This year’s board exam results give us reasons to celebrate.  At the same time, we are compelled to engage ourselves in some deep soul-searching.  We had the best class XII result in eight years with a pass percentage of 89.38.  But this year’s class X result is the worst in eight years.  About 30 percent of the students failed in mathematics, which means some 5,972 students missed the 61 percent cut-off point.

While there is a small comfort that there are many private schools, they have their limitations too.  Not all 5,972 students, who did not make the 61 percent pass aggregate, will find seats in private higher secondary schools in the country, which means that many will have to enter the job market at a time when youth unemployment is close to 10 percent.  This is an expensive affair for many parents and students.

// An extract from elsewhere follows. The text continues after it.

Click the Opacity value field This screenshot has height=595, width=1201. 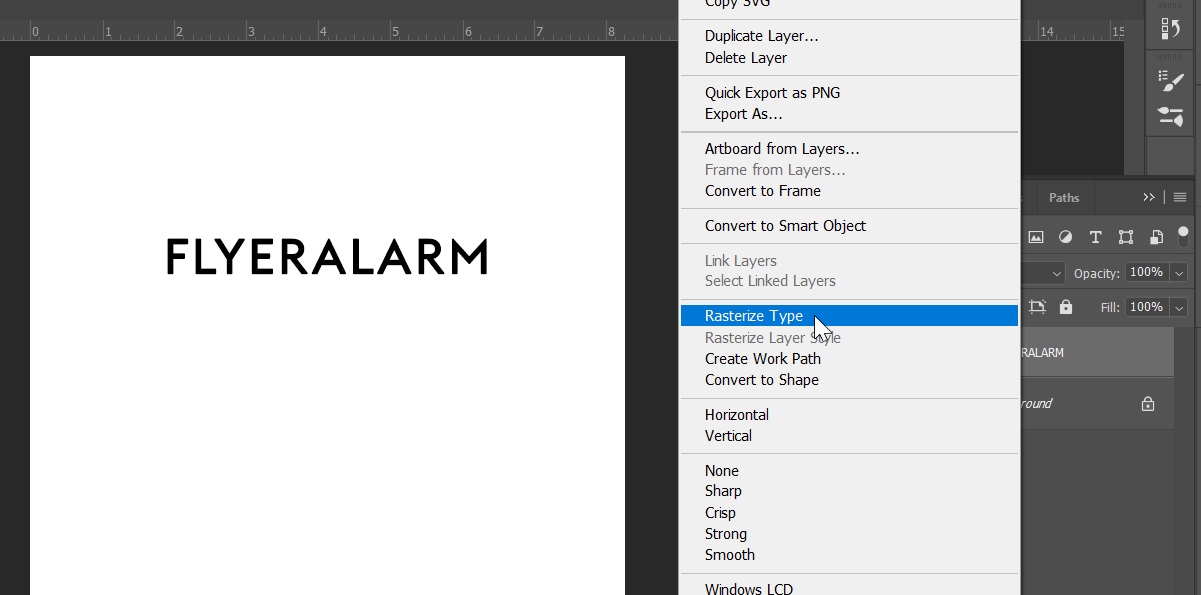pyautogui.click(x=1146, y=273)
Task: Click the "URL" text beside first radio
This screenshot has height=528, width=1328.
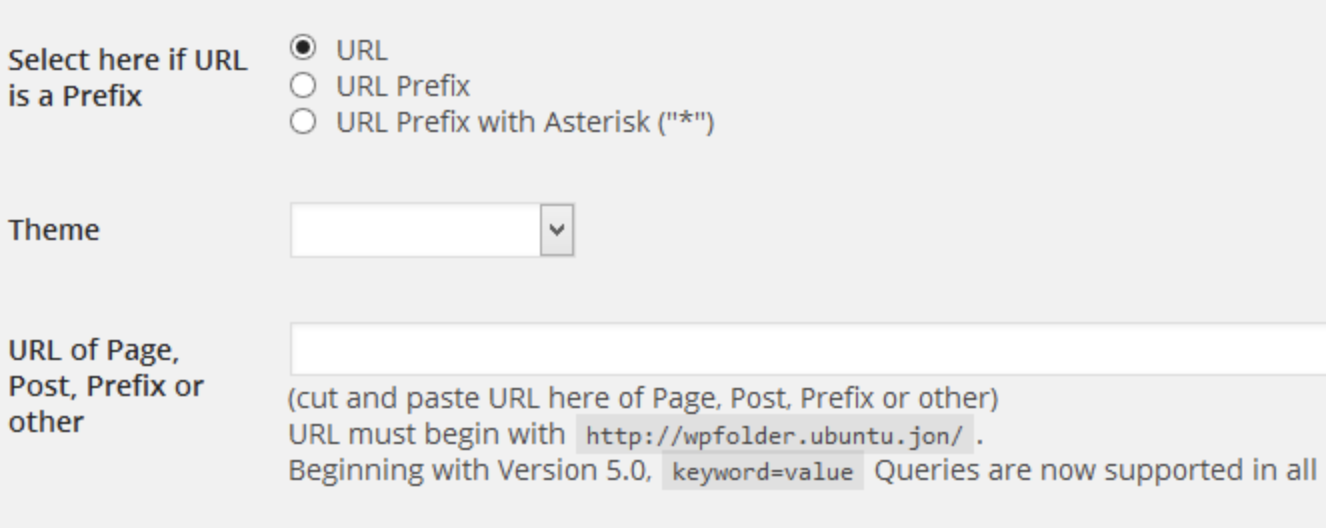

Among the subjects, Mathematics has always been a problem with Bhutanese students.  It would be interesting and worth our while to find out why students find this subject particularly difficult.  Mathematics is one of the key subjects that students need to do well in to qualify for higher secondary education, which is why we need to get to the root and bone of the problem.

Teachers say that fear of the subject among many students is one of the main reasons that affect their performance.  Mathematical anxiety, feelings of tension and anxiety that interfere with manipulation of numbers and solving of numerical problems, is found to be widely prevalent among Bhutanese students.

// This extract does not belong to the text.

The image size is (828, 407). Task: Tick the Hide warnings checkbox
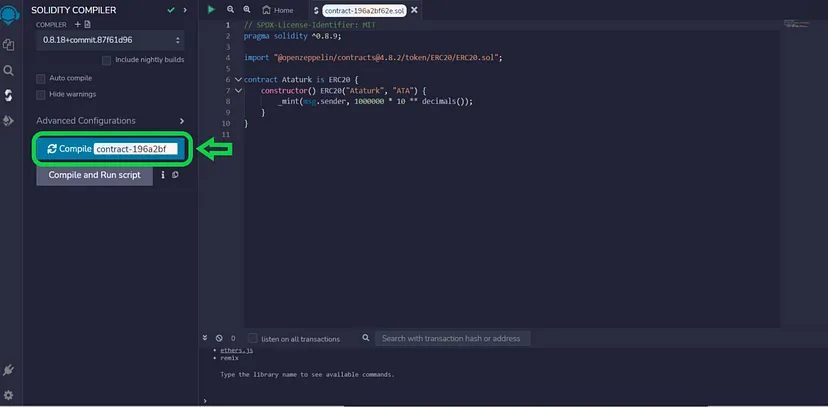(41, 95)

But fear or anxiety of a subject just don’t arise and lodge in a student’s mind.  It has to come from somewhere.  Researchers have found that students develop mathematical anxiety in school, often as a result of learning from teachers.  If teachers are themselves anxious about their mathematical abilities, his or her fears and lack of understanding naturally get passed to students.

Also, the way Mathematics is taught in our classrooms should take the blame.  Mathematics instruction should provide opportunities for concept building, reasoning and problem solving, among others.  It should give the learners a bird’s eye view of problems and concepts.  Perhaps the problems arise and the subject become difficult because students are taught a “right” way to solve a problem, and that all other approaches are “wrong”.

We have seen the trend.  There must be something going about that makes the subject difficult and fearful for students.  We need to find out and think about new adjustments that will encourage our children to embrace the subject and excel in it.